Leena and Aya also took part in a 2-day workshop on facilitating meetings run by Maine Sea Grant (pictured above). Left – Leena and Aya on the left with MSG staff and UMO graduate students. Right – Aya presenting and Lenna on the right listening.
I also have had the opportunity to work in Dr. Beth Dumont’s lab at Jackson Laboratory. The broad objective of this lab is to better understand the causes of various mechanisms that generates genetic diversity. I was fascinated by the idea of using genetics as a way to explore my interest in ecology and evolution. My personal project at the lab looks at the DNA satellite sequence variation in voles. The overarching goal is to assess the role of satellite DNA sequence turnover in the evolutionary history and speciation of voles. Through this experience, I was able to familiarize myself with the topics in evolutionary genetics (with a focus on microsatellites), gained skills in bioinformatics and coding (with lots of help from Dan Gatti and researchers at the lab), and had a firsthand experience of working in a research lab outside of COA. Just like the rainforest in Costa Rica, mechanisms that could be contributing to genetic diversity is full on unknowns! I hope to continue working at the lab once I am back at COA.
Aliza Liet ’21. Taking Chris Petersen’s marine biology class my freshman year at COA gave me the opportunity to explore my relationship with the ocean. After this class I became completely enamored by marine ecosystems and began seeking out other unique and exciting ways to learn about marine conservation, aquaculture, and fisheries. Through the Ecoleague program I studied at Prescott College’s Kino Bay Field Station in Sonora, Mexico on the Gulf of California during the fall of my sophomore year. This immersive and memorable experience deepened my understanding of marine protected areas, the impacts of industrial fishing fleets, and community led marine conservation efforts (Image on left from a shrimp trawl in the Gulf of California). Throughout the spring of my sophomore year I collected, counted, and staged orange footed sea cucumber plankton from Frenchman Bay to assist Chris with an ongoing research project. I also helped install clam recruitment boxes to better understand predation and environmental stressors on soft shell clam populations for another ongoing research project.
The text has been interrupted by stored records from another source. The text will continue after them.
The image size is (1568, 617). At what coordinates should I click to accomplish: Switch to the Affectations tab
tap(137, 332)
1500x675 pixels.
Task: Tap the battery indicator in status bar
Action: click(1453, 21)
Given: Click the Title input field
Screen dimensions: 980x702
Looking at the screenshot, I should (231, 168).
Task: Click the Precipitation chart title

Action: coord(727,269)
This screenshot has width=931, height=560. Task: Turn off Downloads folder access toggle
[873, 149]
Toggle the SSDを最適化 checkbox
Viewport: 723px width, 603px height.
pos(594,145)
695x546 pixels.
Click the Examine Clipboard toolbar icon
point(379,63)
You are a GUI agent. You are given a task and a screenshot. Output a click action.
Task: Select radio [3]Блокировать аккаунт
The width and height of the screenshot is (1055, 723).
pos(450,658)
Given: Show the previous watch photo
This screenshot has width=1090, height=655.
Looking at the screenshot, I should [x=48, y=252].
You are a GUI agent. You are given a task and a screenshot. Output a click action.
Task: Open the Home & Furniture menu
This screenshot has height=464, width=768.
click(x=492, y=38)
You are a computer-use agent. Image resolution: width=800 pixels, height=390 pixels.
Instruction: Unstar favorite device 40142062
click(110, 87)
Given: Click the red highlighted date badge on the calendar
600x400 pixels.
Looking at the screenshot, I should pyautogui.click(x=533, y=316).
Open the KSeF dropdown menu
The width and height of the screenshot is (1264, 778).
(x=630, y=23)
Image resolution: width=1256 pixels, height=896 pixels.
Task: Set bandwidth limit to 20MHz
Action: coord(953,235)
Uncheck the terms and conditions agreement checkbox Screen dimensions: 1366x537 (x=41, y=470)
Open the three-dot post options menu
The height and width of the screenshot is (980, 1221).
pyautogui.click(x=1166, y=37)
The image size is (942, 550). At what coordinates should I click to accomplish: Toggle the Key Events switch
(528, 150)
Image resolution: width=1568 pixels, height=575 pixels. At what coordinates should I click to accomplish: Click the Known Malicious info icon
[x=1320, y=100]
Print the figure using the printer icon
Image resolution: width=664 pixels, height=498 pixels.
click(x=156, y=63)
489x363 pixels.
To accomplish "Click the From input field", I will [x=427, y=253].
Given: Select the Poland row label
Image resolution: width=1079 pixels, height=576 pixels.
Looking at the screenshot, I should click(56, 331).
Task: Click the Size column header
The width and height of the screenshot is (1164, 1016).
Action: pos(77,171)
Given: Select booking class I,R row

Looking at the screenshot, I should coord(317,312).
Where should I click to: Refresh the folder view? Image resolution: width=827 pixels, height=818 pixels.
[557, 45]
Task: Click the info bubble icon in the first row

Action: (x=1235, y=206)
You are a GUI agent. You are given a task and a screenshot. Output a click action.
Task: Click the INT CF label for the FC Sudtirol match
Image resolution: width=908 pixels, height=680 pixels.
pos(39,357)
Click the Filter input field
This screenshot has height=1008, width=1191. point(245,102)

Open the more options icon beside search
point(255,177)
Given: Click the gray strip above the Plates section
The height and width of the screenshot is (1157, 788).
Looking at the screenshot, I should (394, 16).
In the fall of my junior year I left the U.S. once again to study abroad, this time in New Zealand through a consortium agreement. I studied aquaculture, biological oceanography, and marine invertebrate ecology and biology at the University of Otago in Dunedin, New Zealand. This spring I am using each of these experiences to shape COA’s new Meat and Seafood Purchasing Policy which I am working on with two other students as a group independent study. In addition to working towards enacting policy change this year at an institutional level, I received a Maine Space Grant to work on a clam recruitment experiment and will be socially distancing on the mudflats this upcoming summer of 2020.